***** Article *****

Handpicked Content:   Defining CTQ Outputs: A Key Step in the Design Process

An optical company set up quarterly employee performance bonuses based on individual customer satisfaction scores. By achieving an average score between 4.5 and 4.6 (based on a 1-to-5 scale), an employee would get a minimum bonus; if they achieved an average score between 4.6 and 4.7, they would get an additional bonus; and if their average score was above 4.7, they would receive the maximum possible bonus. As it turned out, each employee’s score was calculated from an average of less than 15 surveys – the margin of error for those average scores was ±0.5. All of the employees had average scores within this margin of error and, thus, there was no distinction between any of the employees. Differences of 0.1 points were purely statistical noise with no basis in actual performance levels.

When companies fail to take margin of error into account, they wind up making decisions, rewarding or punishing people, and taking actions based purely on random chance. As statistician W. Edwards Deming shared 50 years ago, one of the fastest ways to completely discourage people and create an intolerable work environment is to evaluate people based on things that are out of their control.

Proper Use of Surveys

What can be done? Is there a way to extract useful information about surveys without misusing them? Or should customer satisfaction surveys be abandoned as a means of measuring performance?

It is better not to use surveys at all then to misuse and misinterpret them. The harm that can be done when biases and margin of error are not understood is worse than the benefit of having misleading information. If the information from surveys can be properly understood and interpreted within their limitations, however, then surveys can help guide companies in making their customers happy. The following are some ways that can be accomplished.

Determine the Drivers of Customer Satisfaction and Measure Them

Customers generally are not pleased or displeased with companies by chance – there are drivers that influence their level of satisfaction. Use surveys to determine what those key drivers are and then put performance metrics on those drivers, not on the survey results themselves. Ask customers for the reasons why they are satisfied or dissatisfied, then affinitize those responses and put them on a pareto chart. This information will be more valuable than a satisfaction score, as it will identify root causes of customer happiness or unhappiness on which measurements and metrics can then be developed.

For example, if it can be established that responsiveness is a key driver in customer satisfaction then start measuring the time between when a customer contacts the company and when the company responds. That is a hard measurement and is more reliable than a satisfaction score. The more that a company focuses on improving the metrics that are important to the customer, the more likely that company will improve real customer satisfaction (which is not always reflected in biased and small-sample survey results).

Improve Your Response Rate

If survey results should reflect the general customer population (and not a biased subset of customers) then there must be a high response rate to minimize the non-response bias. Again, the goal should be at least an 80-percent response rate. One way to achieve this is to send out fewer surveys but send them to a targeted group that has been contacted ahead of time. Incentives for completing the survey along with reminder messages can help increase the response rate significantly.

*****

Written problem 1:
Extract the passage of the survey article between "When companies fail" and "of measuring performance?", inclusive.
Written problem 2:
According to the survey article, what response rate should be the minimum goal?

***** Extracted data *****

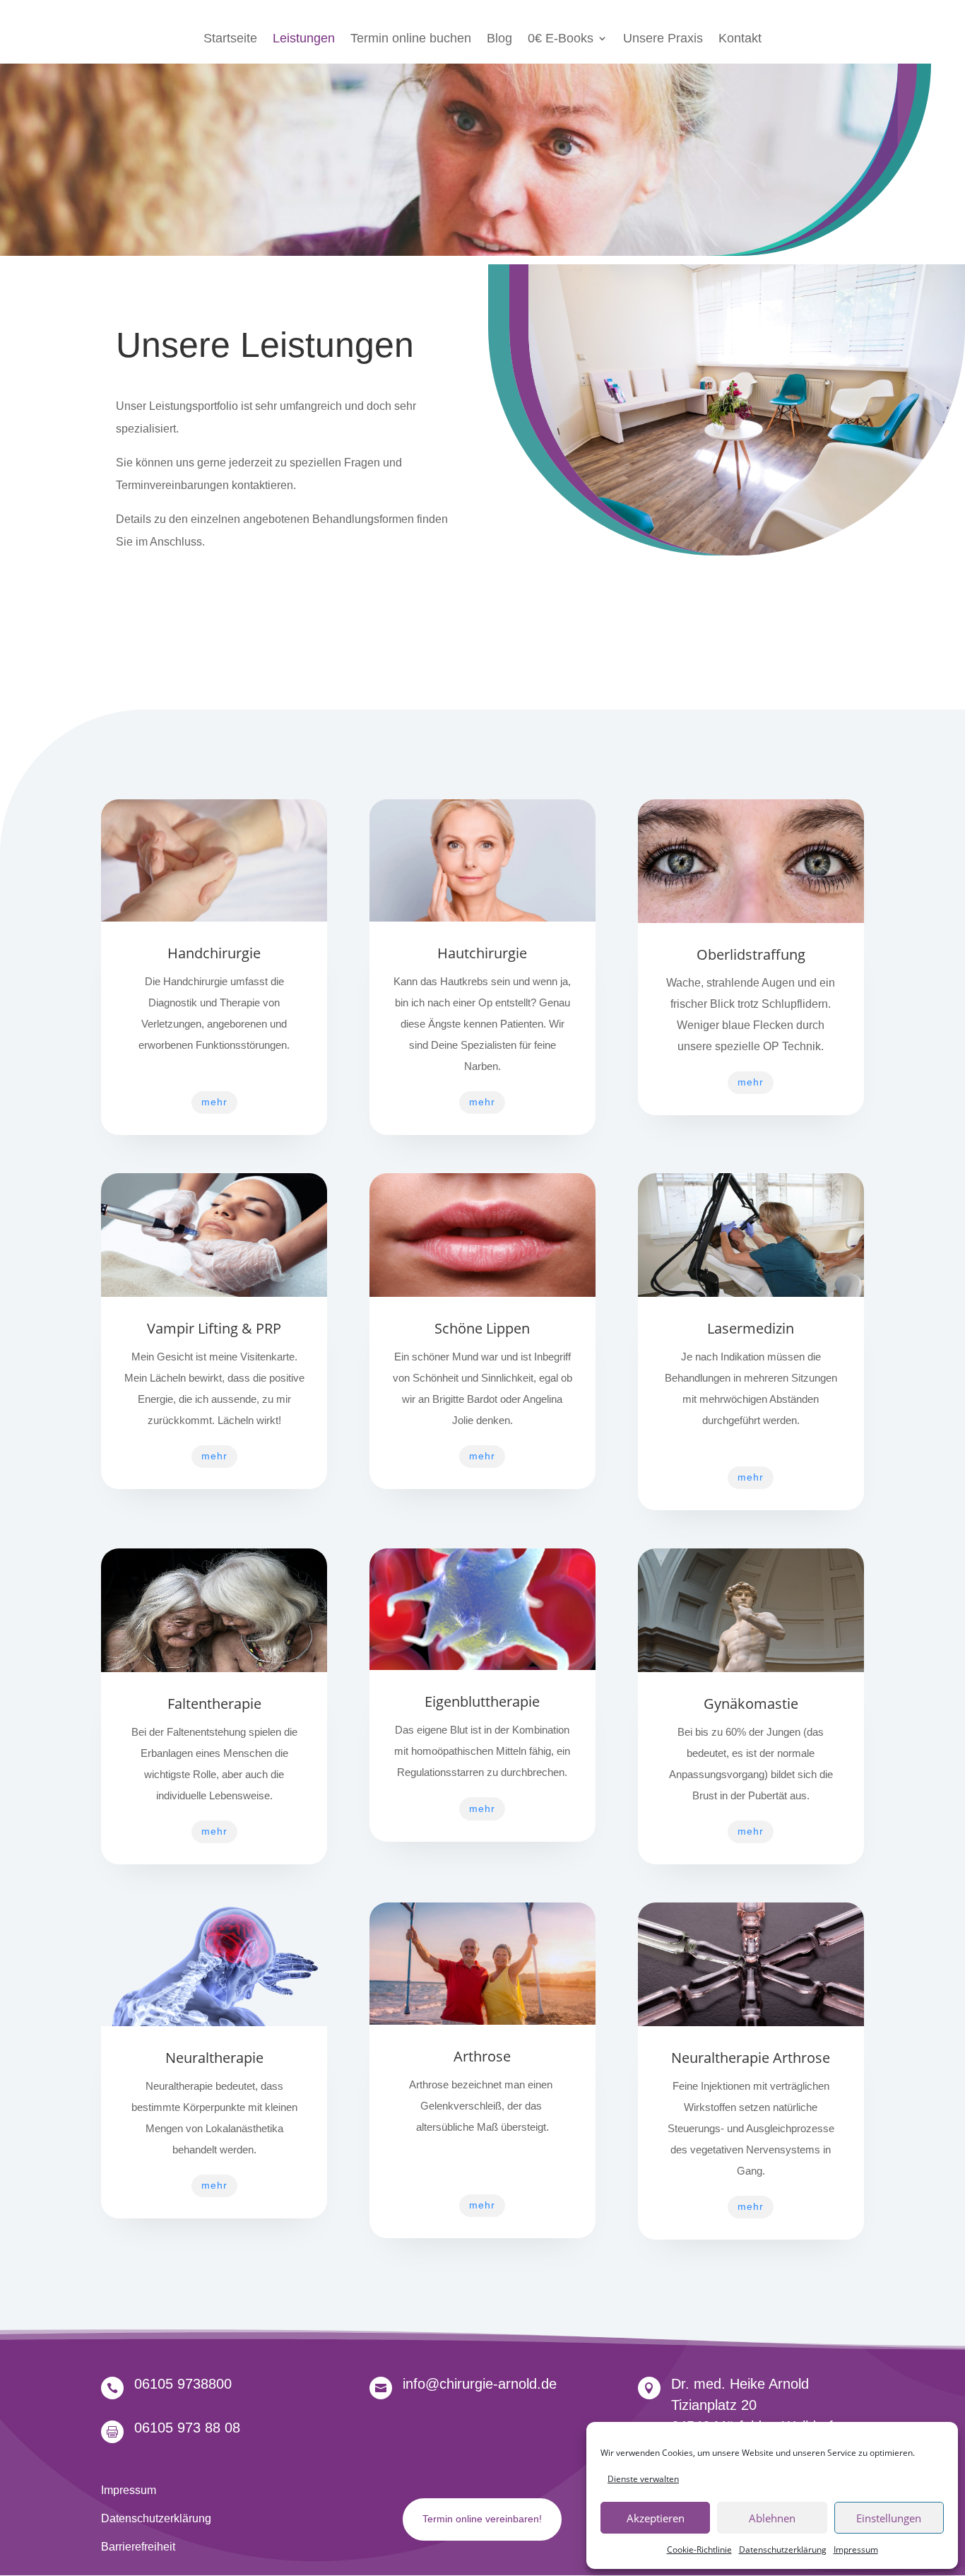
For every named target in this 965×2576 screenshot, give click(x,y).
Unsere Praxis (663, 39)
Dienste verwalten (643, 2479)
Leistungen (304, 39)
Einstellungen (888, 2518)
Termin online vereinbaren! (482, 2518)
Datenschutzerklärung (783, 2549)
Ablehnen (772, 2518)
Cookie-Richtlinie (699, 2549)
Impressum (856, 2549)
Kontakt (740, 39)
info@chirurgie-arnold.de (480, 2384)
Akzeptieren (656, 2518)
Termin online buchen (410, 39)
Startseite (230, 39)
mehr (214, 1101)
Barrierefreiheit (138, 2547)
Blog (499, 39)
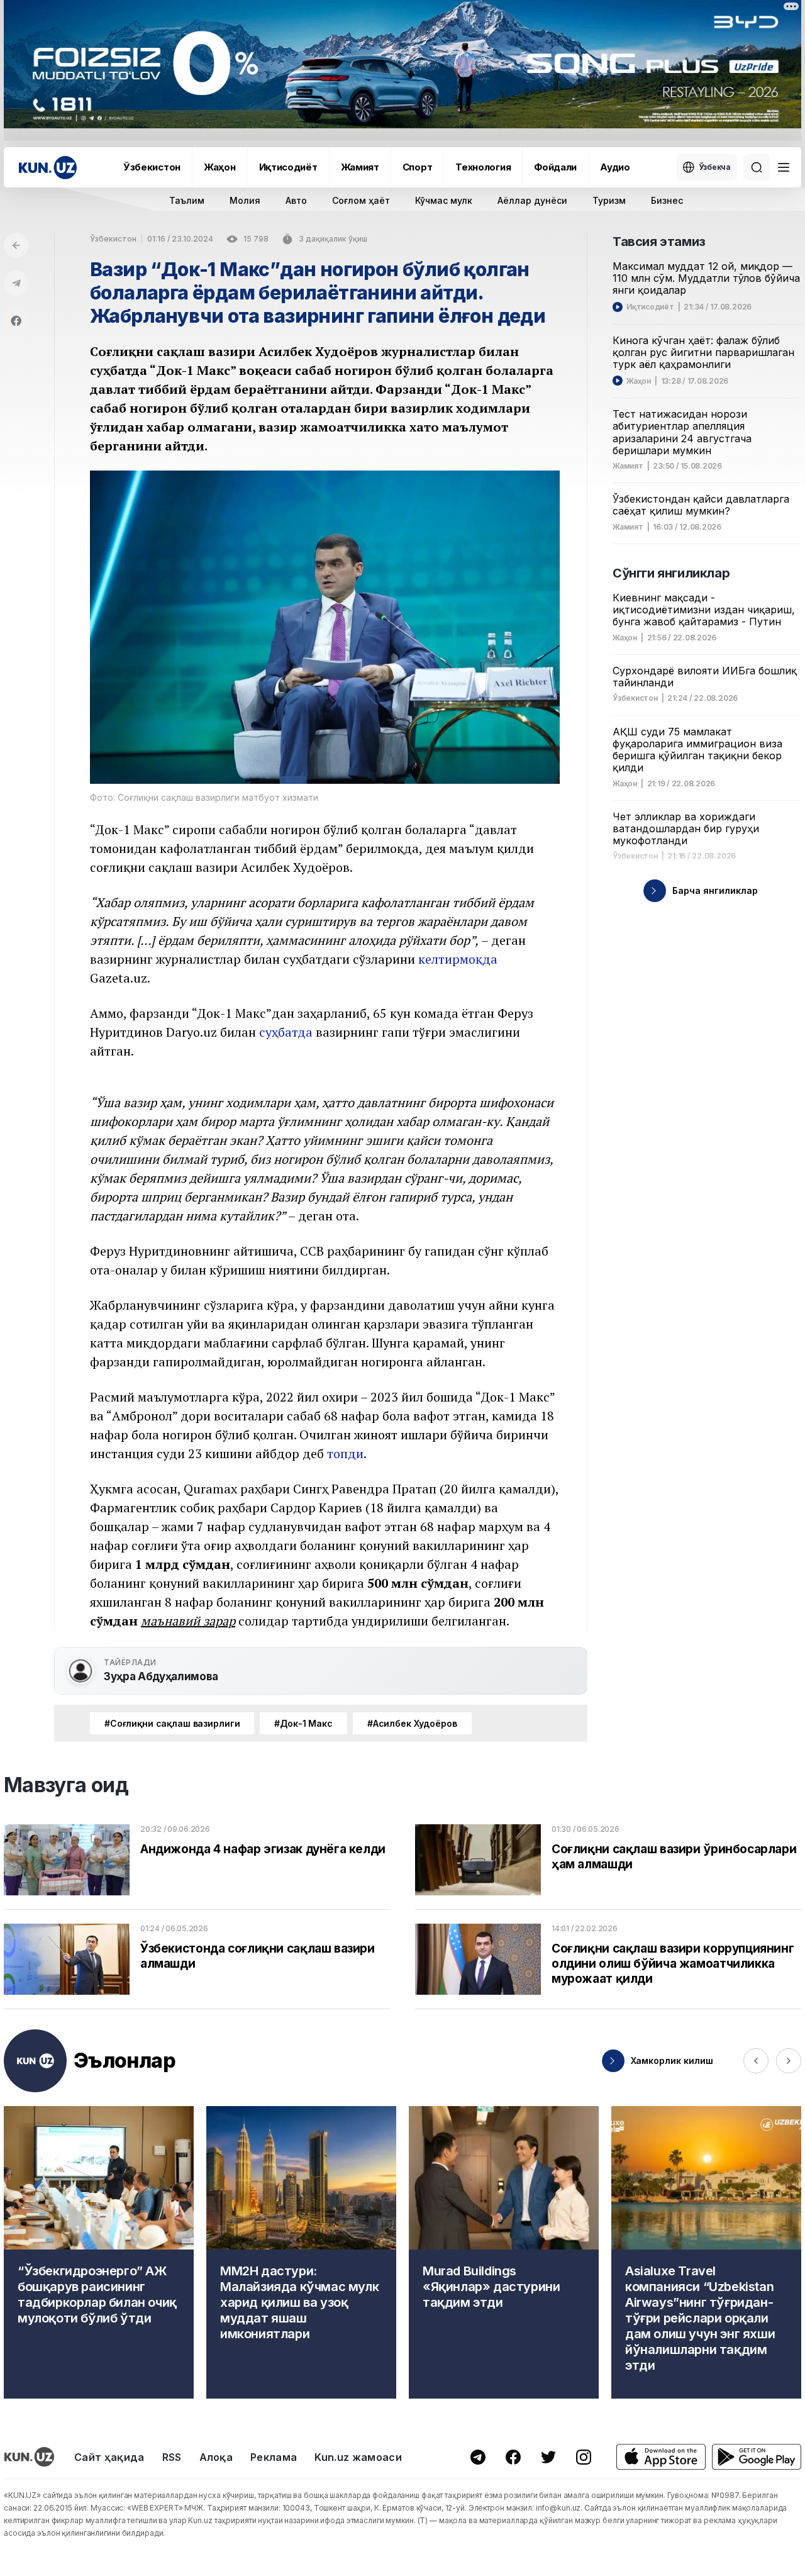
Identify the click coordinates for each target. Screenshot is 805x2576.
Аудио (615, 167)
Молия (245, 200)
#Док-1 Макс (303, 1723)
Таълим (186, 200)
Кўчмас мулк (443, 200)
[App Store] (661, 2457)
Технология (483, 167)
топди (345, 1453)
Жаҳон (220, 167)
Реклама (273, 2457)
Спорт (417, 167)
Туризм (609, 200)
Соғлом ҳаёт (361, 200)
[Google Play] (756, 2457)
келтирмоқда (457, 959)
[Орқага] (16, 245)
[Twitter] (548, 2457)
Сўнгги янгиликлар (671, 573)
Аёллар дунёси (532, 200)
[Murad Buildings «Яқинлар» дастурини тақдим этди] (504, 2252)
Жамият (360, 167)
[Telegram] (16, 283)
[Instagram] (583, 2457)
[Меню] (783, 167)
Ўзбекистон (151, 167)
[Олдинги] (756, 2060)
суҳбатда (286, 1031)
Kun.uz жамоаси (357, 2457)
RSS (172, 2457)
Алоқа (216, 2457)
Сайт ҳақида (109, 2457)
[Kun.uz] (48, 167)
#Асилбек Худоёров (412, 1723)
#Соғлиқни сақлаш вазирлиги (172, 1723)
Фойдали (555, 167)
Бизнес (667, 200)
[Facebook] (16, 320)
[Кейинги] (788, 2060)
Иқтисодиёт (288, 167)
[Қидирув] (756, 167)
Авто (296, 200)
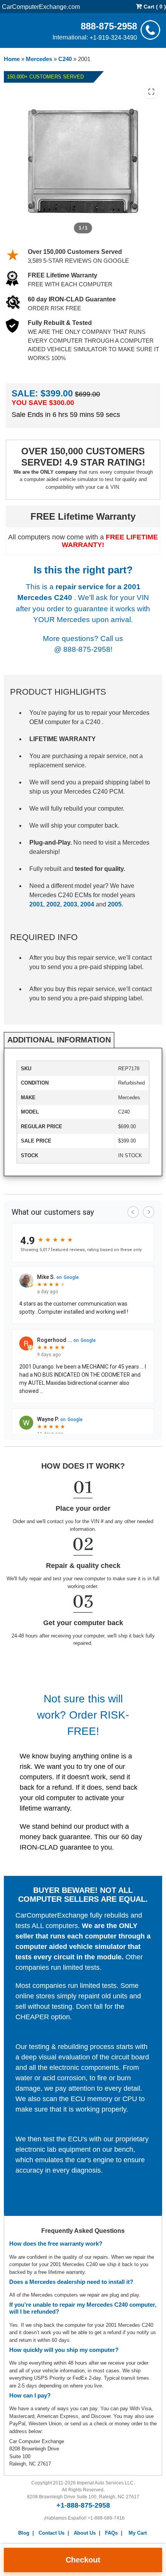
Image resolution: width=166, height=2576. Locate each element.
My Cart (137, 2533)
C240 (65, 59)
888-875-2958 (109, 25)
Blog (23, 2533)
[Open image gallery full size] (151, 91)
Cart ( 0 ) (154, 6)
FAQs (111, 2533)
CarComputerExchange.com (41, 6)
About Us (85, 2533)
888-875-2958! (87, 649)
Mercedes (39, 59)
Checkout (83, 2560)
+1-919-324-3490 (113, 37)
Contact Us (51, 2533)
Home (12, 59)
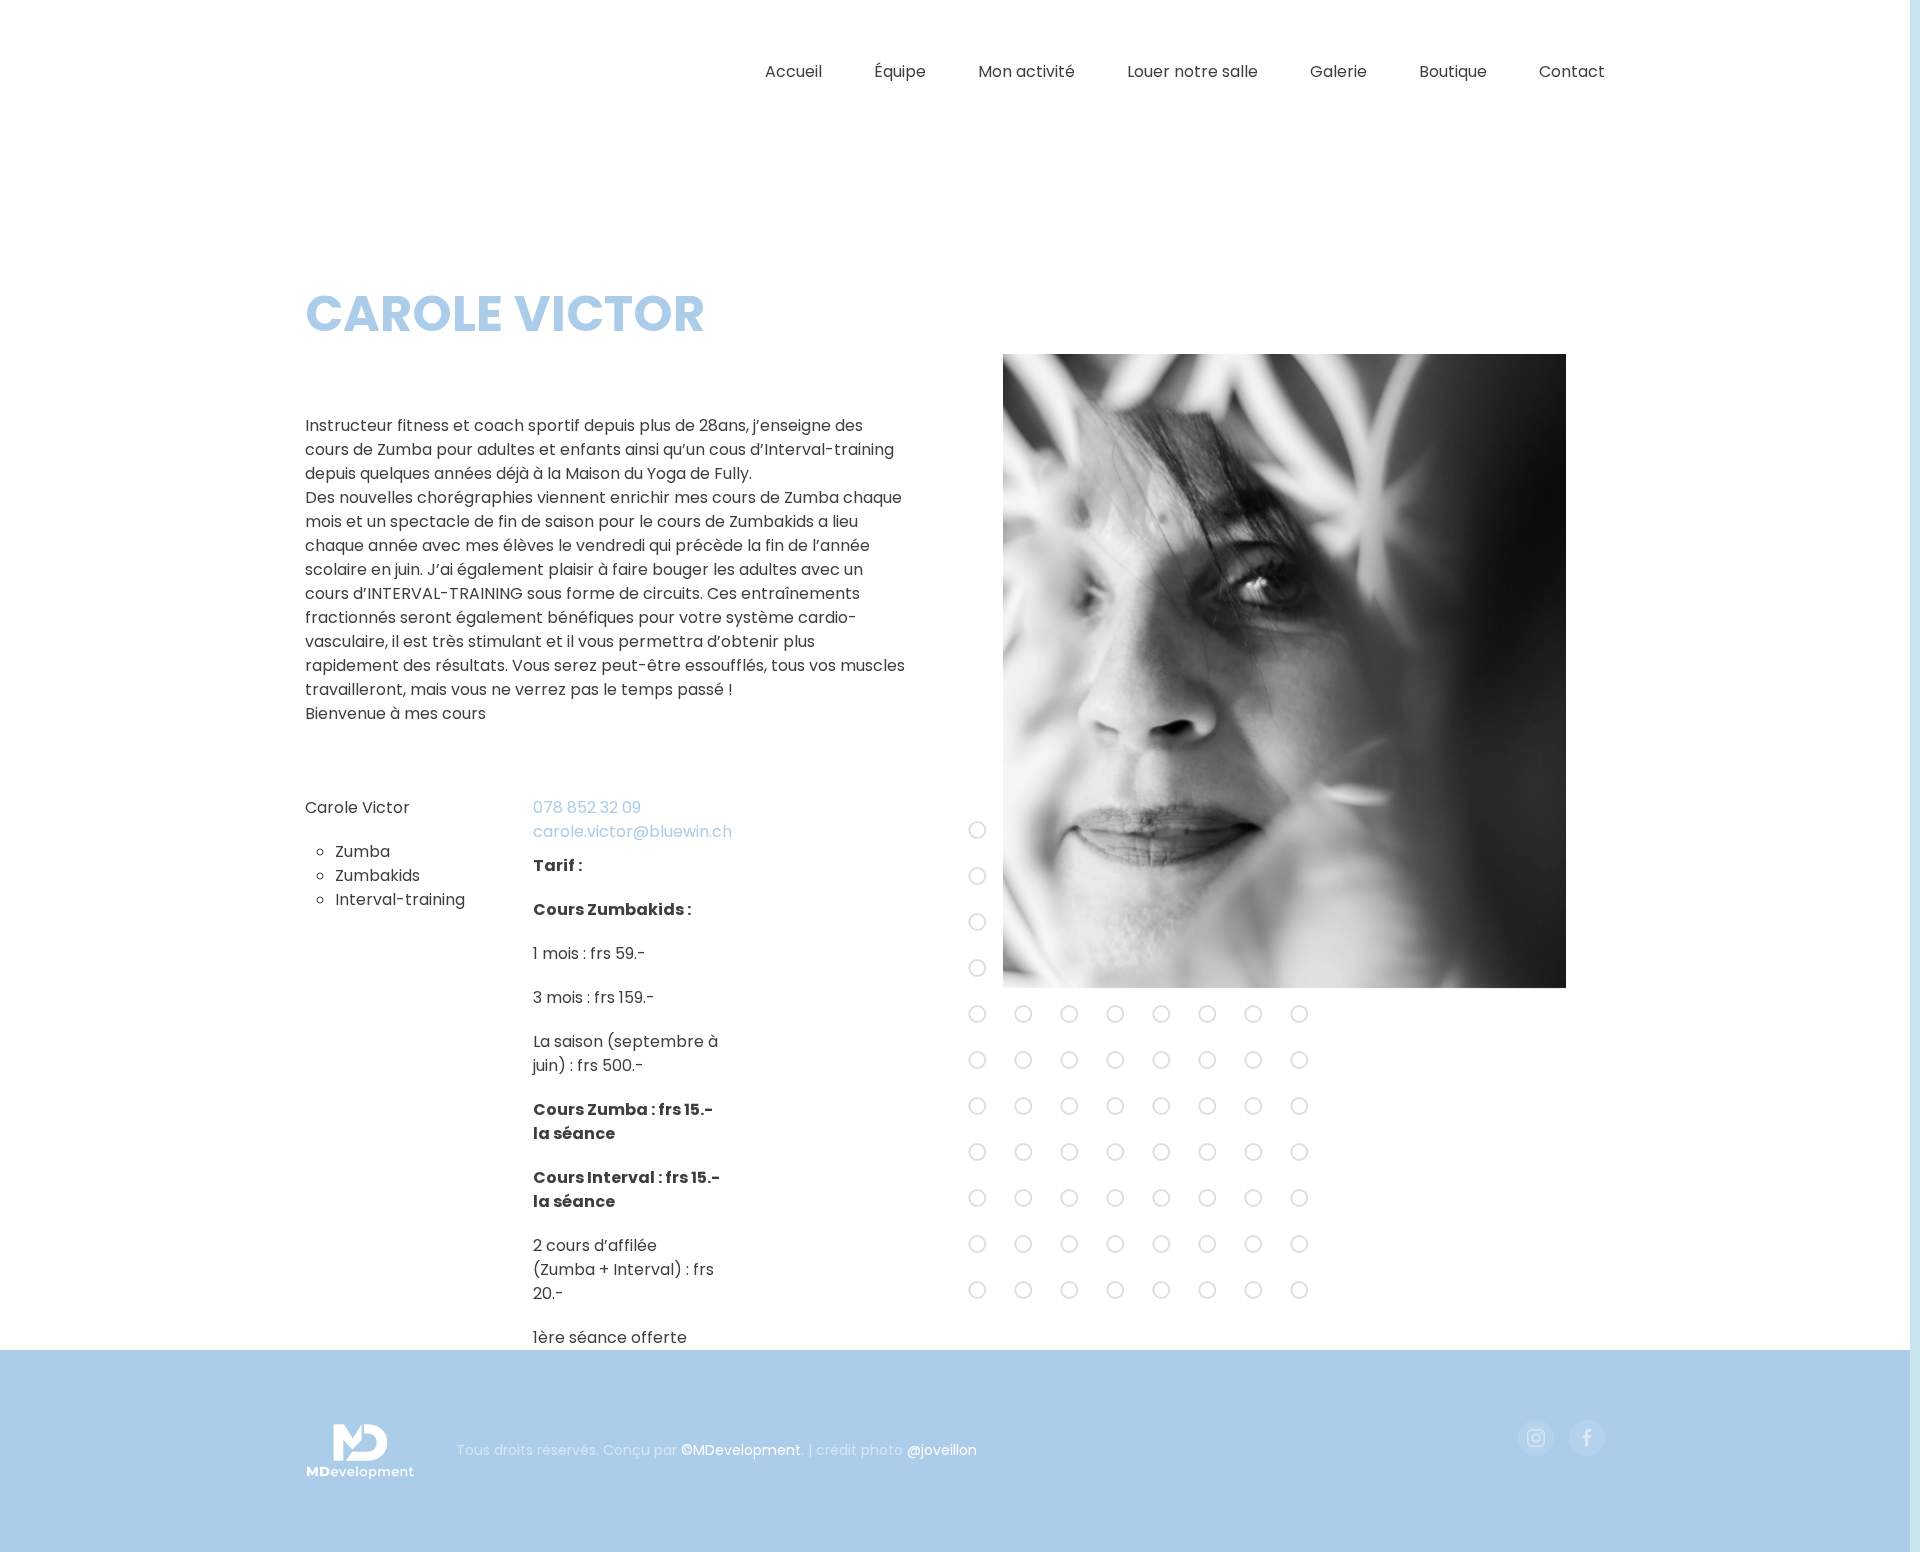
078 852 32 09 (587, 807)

*****

Worked answer 1:
When companies fail to take margin of error into account, they wind up making decisions, rewarding or punishing people, and taking actions based purely on random chance. As statistician W. Edwards Deming shared 50 years ago, one of the fastest ways to completely discourage people and create an intolerable work environment is to evaluate people based on things that are out of their control.

Proper Use of Surveys

What can be done? Is there a way to extract useful information about surveys without misusing them? Or should customer satisfaction surveys be abandoned as a means of measuring performance?

Worked answer 2:
At least an 80-percent response rate.